Matthias Lehmann 1  and Cornelia Manger-Nestler 1
  • 1 Prof. Dr. iur., D.E.A. (Paris II), LL.M., J.S.D. (Columbia Univ.), Inhaber des Lehrstuhls für Bürgerliches Recht, Europäisches Privatrecht, Handels- und Wirtschaftsrecht, Internationales Privatrecht und Rechtsvergleichung an der Martin-Luther-Universität Halle (Saale). Für die Durchsicht des Manuskripts danke ich Vincenz Bergk, Johannes Rehahn, LL.M. oec., und Stefan Hoffmann.
  • 2 Prof. Dr. iur., LL.M. (Eur. Int.), Inhaberin der Professur für Deutsches und Internationales Wirtschaftsrecht an der Hochschule für Technik, Wirtschaft und Kultur (HTWK) Leipzig.
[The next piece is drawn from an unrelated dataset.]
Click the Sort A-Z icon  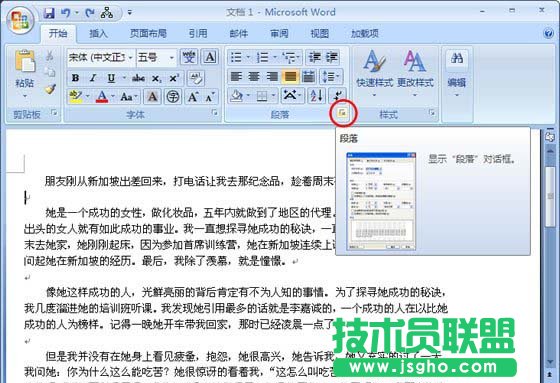(x=317, y=96)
Für wertvolle Hinweise bei der Abfassung dieses Beitrags danke ich meinem Mitarbeiter, Herrn Robert Böttner, B.A.

Zusammenfassung

Wenn ab November 2014 die Aufsicht über große und systemrelevante Kreditinstitute den Mitgliedstaaten entzogen und der EZB übertragen wird, führt dies zu einer fundamentalen Veränderung im europäischen Mehrebenengefüge. Als Herzstück der Bankenunion markiert der einheitliche Aufsichtsmechanismus einen richtungsweisenden Schritt auf dem Weg zu einer integrierten, weil zentralisierten Überwachung von Großbanken in der Eurozone. Der Beitrag stellt die Details der neuen Regelung dar und unterzieht diese einer ordnungspolitischen Kritik.